大學畢業后,我被分配到市委機關寫文字材料,十年間伺候過三任領導。作為秘書,我感到最尷尬的就是領導拿著自己寫的講話稿念錯別字。
第一任領導是位老同志,文化不高,嗓音洪亮,最喜歡開大會作報告。有一次市里召開現場會,老領導拿著我的講話稿,對著上千人大聲念“感謝各位領導位(蒞)臨指導”,當時我感覺真比自己念錯了字還不好意思。會后,我特意找到這位老領導,提醒他會上念了錯別字,沒想到老領導很不高興,把桌子一拍,說:“年輕人要懂得謙虛,不要才認識幾個字尾巴就翹到天上去!”此后好長時間,老領導見面后都不愿意搭理我。
第二任領導是理工科出身,講話喜歡用新名詞,什么“系統論”、“產業鏈”、“關聯度”,讓人聽后半懂不懂。但也經常念錯別字。最讓人不能容忍的是,他總把“叫囂”讀成“叫器”。不是吧,這么低級的錯誤也犯?一次我實在忍不住,找機會委婉地告訴他正確讀音。領導聽后臉一紅,很奇怪地看了我幾眼,說:“我早知道這個詞念‘叫囂’!可是,當年我小學老師一直念‘叫器’,結果從那時起我也養成習慣了,幾十年都這樣念。”此后好長時間,這位領導見面后也不愿意搭理我。

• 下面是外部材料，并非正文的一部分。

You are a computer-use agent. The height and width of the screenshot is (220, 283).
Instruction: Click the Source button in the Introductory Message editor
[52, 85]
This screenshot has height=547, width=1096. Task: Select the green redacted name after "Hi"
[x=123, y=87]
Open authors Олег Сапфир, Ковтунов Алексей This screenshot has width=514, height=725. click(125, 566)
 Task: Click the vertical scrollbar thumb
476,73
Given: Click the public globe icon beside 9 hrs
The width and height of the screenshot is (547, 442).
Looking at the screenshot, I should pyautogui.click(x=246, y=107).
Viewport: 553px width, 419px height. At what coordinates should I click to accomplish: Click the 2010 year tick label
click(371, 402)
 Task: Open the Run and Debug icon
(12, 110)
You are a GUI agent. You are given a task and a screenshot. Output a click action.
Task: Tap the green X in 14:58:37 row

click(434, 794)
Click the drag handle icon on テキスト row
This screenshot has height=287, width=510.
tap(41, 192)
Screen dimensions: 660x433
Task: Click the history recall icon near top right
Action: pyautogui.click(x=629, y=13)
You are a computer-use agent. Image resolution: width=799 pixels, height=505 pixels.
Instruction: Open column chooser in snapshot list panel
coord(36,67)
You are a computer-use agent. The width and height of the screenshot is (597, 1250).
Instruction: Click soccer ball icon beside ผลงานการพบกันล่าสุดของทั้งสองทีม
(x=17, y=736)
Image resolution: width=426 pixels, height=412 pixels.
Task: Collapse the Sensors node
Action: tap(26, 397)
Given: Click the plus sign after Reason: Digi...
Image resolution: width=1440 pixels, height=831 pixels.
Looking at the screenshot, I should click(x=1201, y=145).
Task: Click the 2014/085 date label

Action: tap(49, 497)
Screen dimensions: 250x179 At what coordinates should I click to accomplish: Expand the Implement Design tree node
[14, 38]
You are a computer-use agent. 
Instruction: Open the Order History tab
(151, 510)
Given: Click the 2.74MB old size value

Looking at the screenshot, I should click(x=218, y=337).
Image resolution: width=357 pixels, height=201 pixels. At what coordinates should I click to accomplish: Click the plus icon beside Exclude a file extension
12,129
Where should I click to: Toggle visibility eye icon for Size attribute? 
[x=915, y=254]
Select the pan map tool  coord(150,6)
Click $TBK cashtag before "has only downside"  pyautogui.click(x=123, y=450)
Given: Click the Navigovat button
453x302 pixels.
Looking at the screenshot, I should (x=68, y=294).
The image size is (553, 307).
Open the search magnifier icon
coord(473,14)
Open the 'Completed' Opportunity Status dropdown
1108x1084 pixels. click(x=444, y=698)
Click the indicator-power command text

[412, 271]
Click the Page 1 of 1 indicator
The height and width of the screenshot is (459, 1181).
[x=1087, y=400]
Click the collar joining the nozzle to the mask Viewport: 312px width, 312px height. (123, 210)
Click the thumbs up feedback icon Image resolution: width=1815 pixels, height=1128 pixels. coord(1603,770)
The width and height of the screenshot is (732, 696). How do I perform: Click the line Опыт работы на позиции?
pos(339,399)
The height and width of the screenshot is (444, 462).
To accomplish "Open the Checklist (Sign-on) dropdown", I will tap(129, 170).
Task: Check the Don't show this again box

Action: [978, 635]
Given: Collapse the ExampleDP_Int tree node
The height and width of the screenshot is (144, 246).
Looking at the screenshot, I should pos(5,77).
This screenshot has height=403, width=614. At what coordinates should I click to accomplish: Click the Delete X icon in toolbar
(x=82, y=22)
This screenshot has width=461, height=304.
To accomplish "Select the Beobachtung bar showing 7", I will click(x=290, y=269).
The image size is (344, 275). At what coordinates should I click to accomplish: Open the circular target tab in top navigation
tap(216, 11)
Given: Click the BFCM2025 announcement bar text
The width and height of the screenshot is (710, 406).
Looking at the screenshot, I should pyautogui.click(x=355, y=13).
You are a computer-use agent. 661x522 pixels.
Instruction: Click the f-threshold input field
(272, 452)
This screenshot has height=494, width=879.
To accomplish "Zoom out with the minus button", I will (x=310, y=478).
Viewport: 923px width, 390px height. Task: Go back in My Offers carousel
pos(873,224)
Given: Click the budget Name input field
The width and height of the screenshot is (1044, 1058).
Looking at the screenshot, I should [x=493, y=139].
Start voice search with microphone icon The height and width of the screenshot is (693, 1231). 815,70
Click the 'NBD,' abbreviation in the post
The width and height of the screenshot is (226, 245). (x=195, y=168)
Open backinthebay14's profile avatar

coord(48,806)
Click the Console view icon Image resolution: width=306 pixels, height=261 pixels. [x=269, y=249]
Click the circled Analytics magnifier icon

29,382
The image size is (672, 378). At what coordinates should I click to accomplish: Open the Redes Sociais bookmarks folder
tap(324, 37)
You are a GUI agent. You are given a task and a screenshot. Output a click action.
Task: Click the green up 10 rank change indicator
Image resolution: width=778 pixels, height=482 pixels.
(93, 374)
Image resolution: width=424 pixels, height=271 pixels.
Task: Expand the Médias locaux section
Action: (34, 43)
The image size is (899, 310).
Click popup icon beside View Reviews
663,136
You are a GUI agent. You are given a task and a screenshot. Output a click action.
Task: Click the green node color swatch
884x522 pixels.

第三任領導比較年輕,學歷很高,講話喜歡用成語。為他準備講話稿,只要用的成語多就好通過。可是,他卻總把“千里迢迢”讀作“千里召召”,把“成績斐然”讀作“成績文然”……他最喜歡用的成語是“飲鴆止渴”,曾在N次會議上大聲疾呼:“同志們哪,我們可不能飲‘鳩’止渴啊!